Un peu comme le Dalaï-Lama sur Terre, qui revient lui aussi dans un nouveau corps, me dis-je.

« Les décisions à l’échelle planétaire sont confiées à ces archétypes. Les deux Sages assurent le lien entre les différentes dynasties, rassemblent les Orfiannais lors de cérémonies. Leurs capacités d’empathie sont exceptionnelles, leur érudition n’a pas de limite. Ils résident dans un endroit que l’on appelle le Royaume du Cristal. »

 Tout en l’écoutant attentivement, je me dirigeai vers un arbre, m’adossai à son tronc. Il ressemblait fortement à un catalpa avec son tronc assez court, son port étalé, ses larges feuilles deltoïdes et ses fruits en longues gousses marrons.

 Repoussant une mèche rebelle de mes cheveux, je résumai les choses ainsi :

– Si je comprends bien, la magie régit ce monde. Chaque nation est représentée par un Gardien, qui la protège, tandis que deux Sages et une fée règnent sur la planète entière. Le Royaume du Cristal est une sorte de centre névralgique de la planète, un peu comme le cœur politique d’Orfianne. Rien n’est laissé au hasard !

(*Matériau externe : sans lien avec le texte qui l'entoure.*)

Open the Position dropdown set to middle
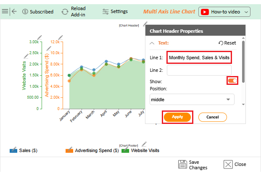261x176 pixels. point(192,100)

– Exactement. Nous ne croyons pas beaucoup au hasard, sur Orfianne. Nous faisons confiance en la magie, qui est pure et respectée de tous, dénuée d’une volonté liée à l’égo. La magie est aussi vieille que l’Univers, elle œuvre pour le bien de la planète et de toutes créatures. Malheureusement, il ne reste plus qu’un Sage sur Orfianne. Sa bien-aimée est morte lors de la grande bataille. Elle a voulu défendre son peuple. Les créatures issues des pensées des Terriens sont redoutables. Je te laisse imaginer son chagrin ; les Sages se réincarnent ensemble sur Orfianne depuis la nuit des temps. C’est la première fois que l’un des Sages est assassiné. Même si notre Éclairé sait qu’il retrouvera sa compagne dans leur prochaine vie, son deuil n’en reste pas moins difficile.

 Je baissai les yeux, interdite, priant pour l’âme de cette illustre femme, morte pour sauver son royaume. J’admirais sa bravoure.

 Nous marchâmes en silence le long du ruisseau. J’avais besoin de temps pour assimiler toutes ces informations. Avorian, toujours aussi prévenant, me laissa à mes pensées.

[1] Nom du fruit Orfiannais, intraduisible.

[2] Nêryah traduit par le mot « Sage », pour simplifier. En réalité, le terme Orfiannais utilisé, « Nahalé », désigne plutôt une étoile, un soleil. En Orfiannais, « soleil » se dit d’ailleurs « Umbhalé », les deux termes ont la même racine, leur signification est très proche. On pourrait dire à la place de « Sages » « les deux éclairés », « les deux astres incarnés ».